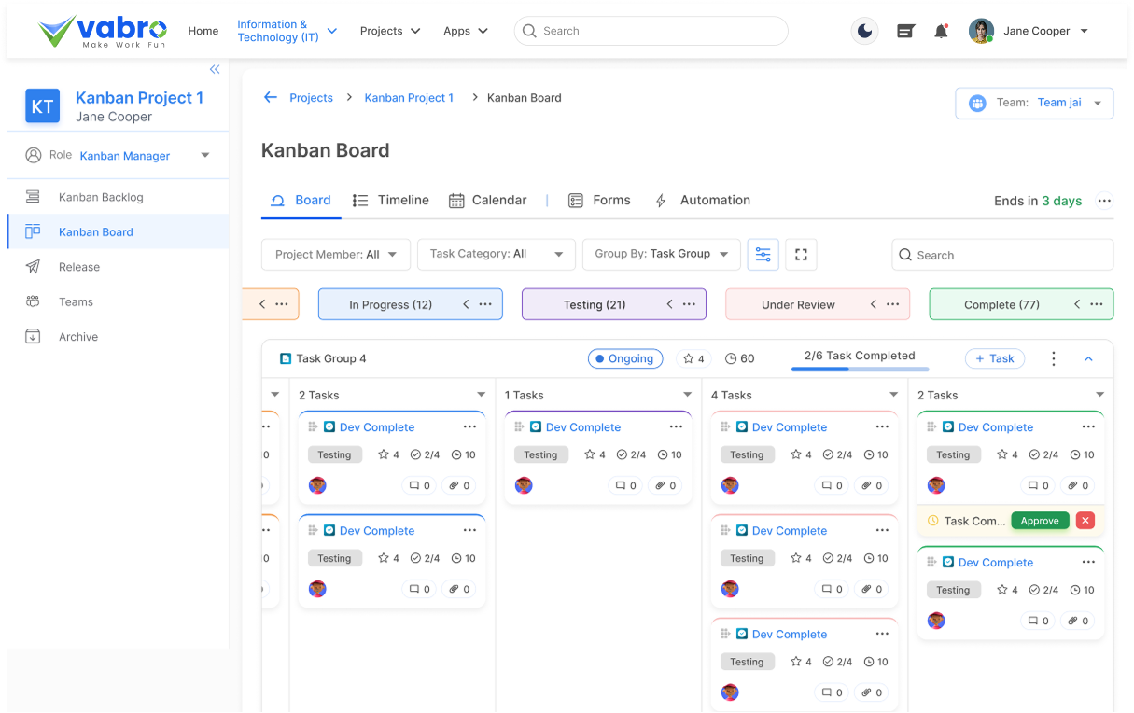1134x713 pixels.
Task: Toggle dark mode with the moon icon
Action: click(x=864, y=30)
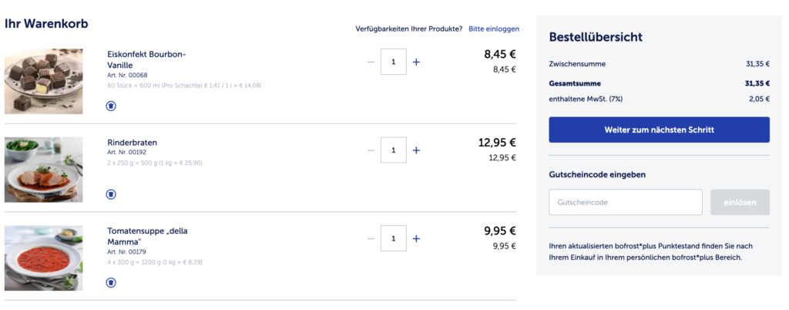The height and width of the screenshot is (310, 789).
Task: Delete Eiskonfekt Bourbon-Vanille with trash icon
Action: tap(111, 106)
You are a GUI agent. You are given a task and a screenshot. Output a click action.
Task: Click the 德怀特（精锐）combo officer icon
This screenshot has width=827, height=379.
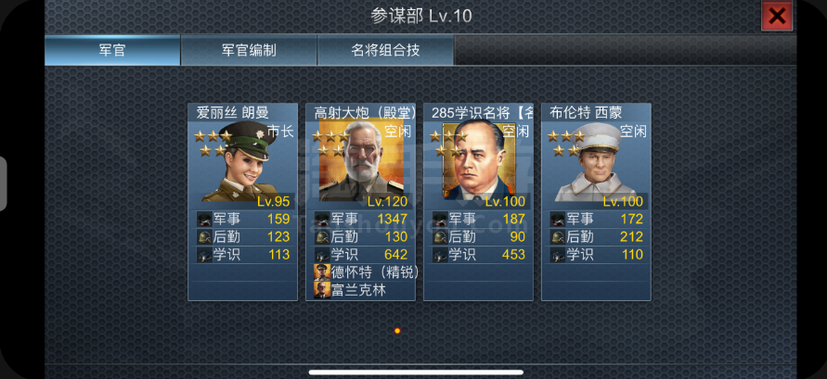(x=322, y=272)
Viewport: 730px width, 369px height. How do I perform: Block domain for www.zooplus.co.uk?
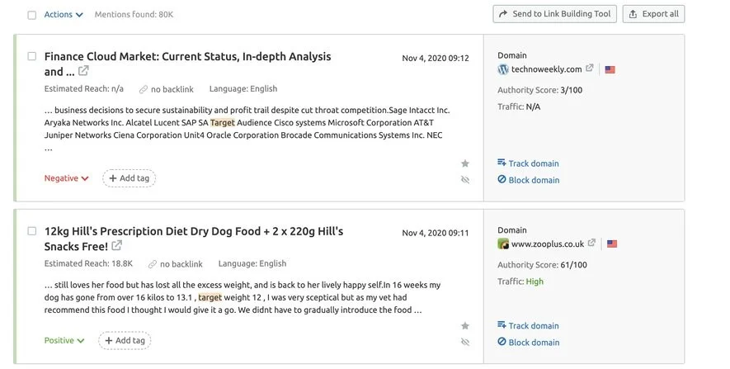point(529,342)
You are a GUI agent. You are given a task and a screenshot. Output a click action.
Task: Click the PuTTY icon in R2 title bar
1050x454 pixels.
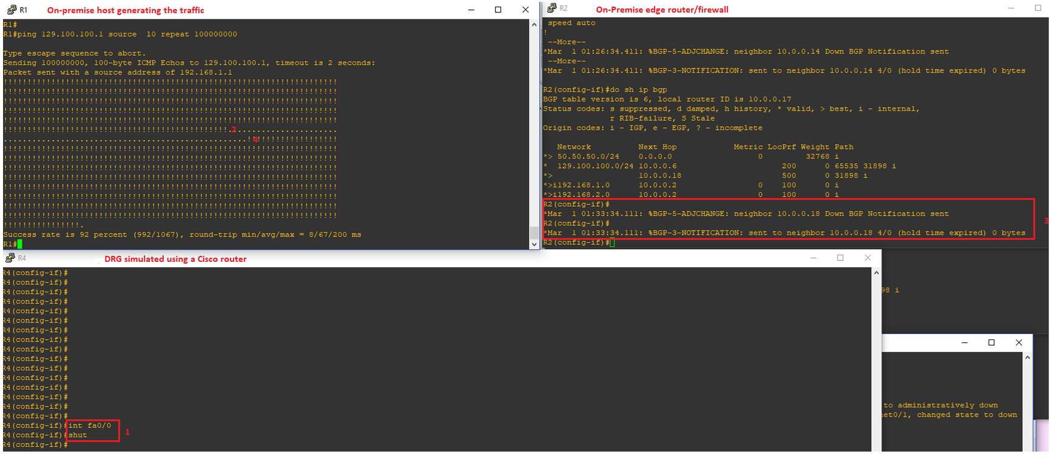551,8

*Required work*:
Begin at the line containing "Task: Click the PuTTY icon in R2 title bar" and transcribe exactly every line through the end of the records, both ends included, leaving the pictures out.

*Answer area*:
Task: Click the PuTTY icon in R2 title bar
1050x454 pixels.
551,8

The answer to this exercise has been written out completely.